Exercise description - Wherever the word "target" occurs in the lines below, copy the whole line.

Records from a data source
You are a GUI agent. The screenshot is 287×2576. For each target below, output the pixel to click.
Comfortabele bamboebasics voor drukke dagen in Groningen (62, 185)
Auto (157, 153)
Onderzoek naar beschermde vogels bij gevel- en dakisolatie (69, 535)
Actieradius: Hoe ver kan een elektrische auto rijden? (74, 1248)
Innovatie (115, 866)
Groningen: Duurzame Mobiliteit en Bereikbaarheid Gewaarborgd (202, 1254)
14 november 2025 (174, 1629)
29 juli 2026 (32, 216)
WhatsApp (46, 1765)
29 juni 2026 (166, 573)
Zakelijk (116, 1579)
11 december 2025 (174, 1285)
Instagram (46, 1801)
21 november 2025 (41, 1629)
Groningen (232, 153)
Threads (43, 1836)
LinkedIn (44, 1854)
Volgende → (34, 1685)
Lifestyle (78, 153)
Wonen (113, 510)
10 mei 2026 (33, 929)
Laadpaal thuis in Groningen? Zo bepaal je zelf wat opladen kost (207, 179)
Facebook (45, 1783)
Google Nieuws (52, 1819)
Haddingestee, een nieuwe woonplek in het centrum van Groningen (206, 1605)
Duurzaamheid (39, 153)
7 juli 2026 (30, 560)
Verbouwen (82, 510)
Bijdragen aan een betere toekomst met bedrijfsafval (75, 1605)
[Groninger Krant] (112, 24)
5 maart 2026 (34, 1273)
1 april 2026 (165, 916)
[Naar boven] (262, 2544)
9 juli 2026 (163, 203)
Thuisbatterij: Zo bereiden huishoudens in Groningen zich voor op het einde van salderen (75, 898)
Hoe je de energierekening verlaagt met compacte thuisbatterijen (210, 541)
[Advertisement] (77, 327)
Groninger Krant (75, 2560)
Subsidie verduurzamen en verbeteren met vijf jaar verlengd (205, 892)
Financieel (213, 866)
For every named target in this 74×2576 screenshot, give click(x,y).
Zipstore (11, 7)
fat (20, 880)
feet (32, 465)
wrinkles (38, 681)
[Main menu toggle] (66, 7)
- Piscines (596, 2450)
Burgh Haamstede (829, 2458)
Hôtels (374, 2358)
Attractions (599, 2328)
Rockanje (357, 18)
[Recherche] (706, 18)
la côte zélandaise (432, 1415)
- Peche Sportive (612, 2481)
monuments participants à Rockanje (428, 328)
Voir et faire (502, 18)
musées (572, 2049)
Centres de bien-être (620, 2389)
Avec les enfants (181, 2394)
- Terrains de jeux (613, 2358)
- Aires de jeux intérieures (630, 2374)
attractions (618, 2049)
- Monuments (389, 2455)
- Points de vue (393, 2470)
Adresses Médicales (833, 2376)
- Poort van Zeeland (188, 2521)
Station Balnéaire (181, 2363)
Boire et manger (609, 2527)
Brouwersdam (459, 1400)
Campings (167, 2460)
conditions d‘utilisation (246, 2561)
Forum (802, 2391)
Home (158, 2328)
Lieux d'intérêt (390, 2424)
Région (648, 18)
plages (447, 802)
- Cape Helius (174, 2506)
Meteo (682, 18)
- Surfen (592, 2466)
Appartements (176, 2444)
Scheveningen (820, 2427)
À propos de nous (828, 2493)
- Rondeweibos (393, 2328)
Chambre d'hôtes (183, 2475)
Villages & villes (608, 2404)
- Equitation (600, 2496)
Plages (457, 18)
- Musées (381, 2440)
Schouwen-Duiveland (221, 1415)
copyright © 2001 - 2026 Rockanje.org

Task output -
You are a GUI agent. The screenshot is 287×2576. For each target below, output the pixel to click.
For every named target in this 74×2576 screenshot, give click(x,y).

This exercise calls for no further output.